Arguments with explicit (dots_list()) or list (dots_splice()) splicing semantics. The contents of spliced arguments are embedded in the returned list.

.ignore_empty

Whether to ignore empty arguments. Can be one of "trailing", "none", "all". If "trailing", only the last argument is ignored if it is empty.

Standard splicing versus quoting splicing

The !!! operator works differently in standard functions taking dots with dots_list() than in quoting functions taking dots with enexprs() or enquos().

  • In quoting functions !!! disaggregates its argument (let's call it x) into as many objects as there are elements in x. E.g. quo(foo(!!! c(1, 2))) is completely equivalent to quo(foo(1, 2)). The creation of those separate objects has an overhead but is typically not important when manipulating calls because function calls typically take a small number of arguments.

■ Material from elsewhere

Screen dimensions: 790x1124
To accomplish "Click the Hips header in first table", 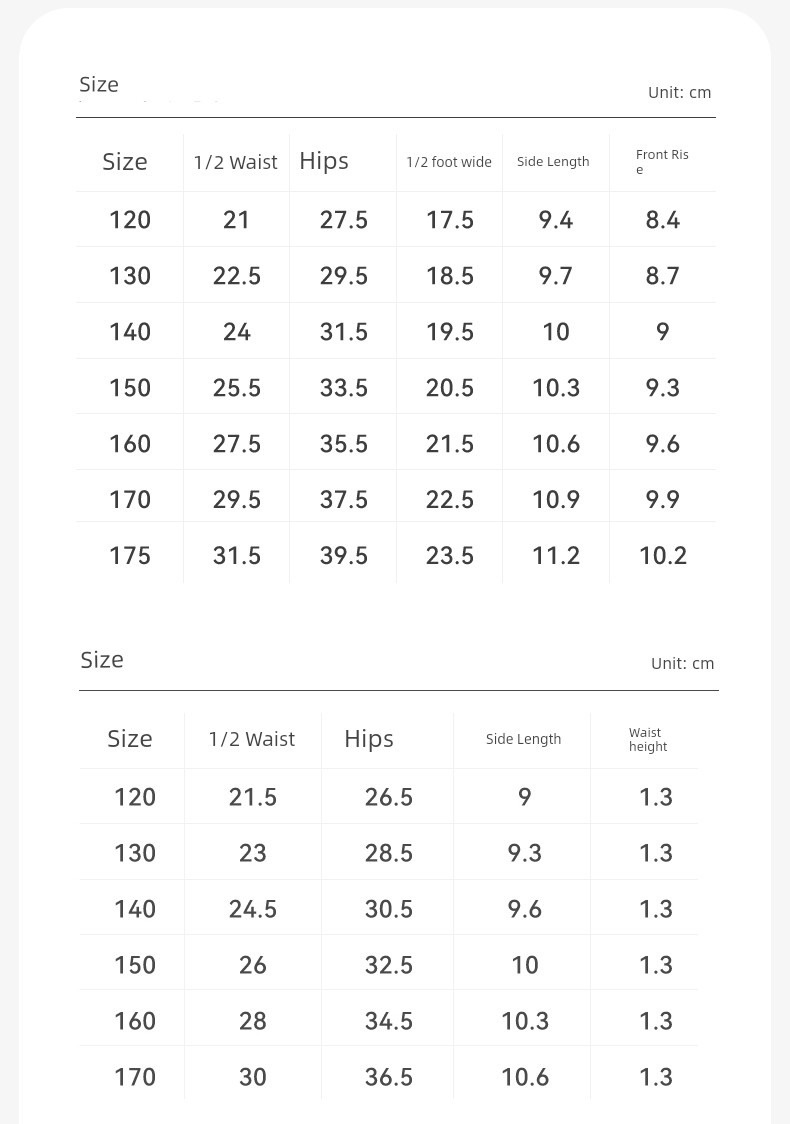I will coord(324,162).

  • In standard functions, disaggregating the spliced collection would have a negative performance impact in cases where dots_list() is used to build up data structures from user inputs. To avoid this spliced inputs are marked with splice() and the final list is built with (the equivalent of) flatten_if(dots, is_spliced).

Most of the time you should not care about the difference. However if you use a standard function taking tidy dots within a quoting function, the !!! operator will disaggregate its argument because the behaviour of the quasiquoting function has priority. You might then observe some performance cost in edge cases. Here is one example where this would happen:

purrr::rerun(10, dplyr::bind_rows(!!! x))

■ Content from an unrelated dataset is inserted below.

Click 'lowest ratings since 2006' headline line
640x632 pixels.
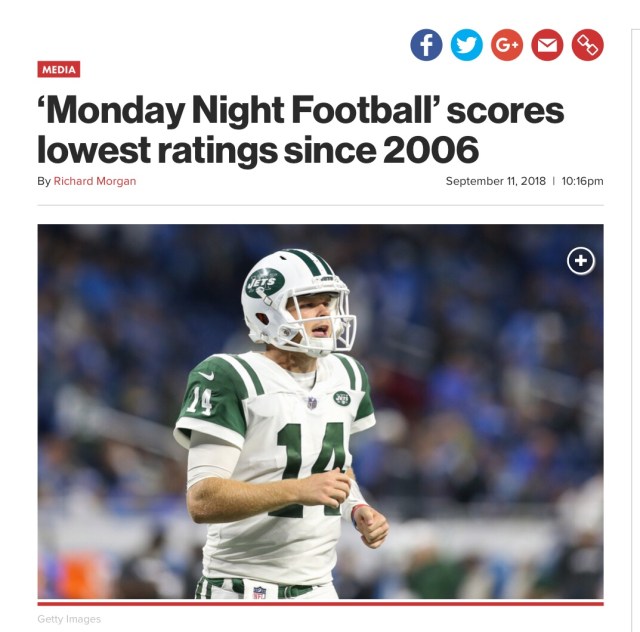[258, 149]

purrr::rerun() is a quoting function and dplyr::bind_rows() is a standard function. Because bind_rows() is called inside rerun(), the list x will be disaggregated into a pairlist of arguments. To avoid this you can use splice() instead:

purrr::rerun(10, dplyr::bind_rows(splice(x)))

Life cycle

  • dots_splice() is in questioning stage. It is part of our experiments with dots semantics. Compared to dots_list(), dots_splice() automatically splices lists. We now lean towards adopting a single type of dots semantics (those of dots_list()) where splicing is explicit.

  • splice() is in questioning stage. It is not clear whether it is really needed as there are other ways to avoid the performance issue discussed in the section above.

Details

  • dots_splice() is like dots_list() but automatically splices list inputs.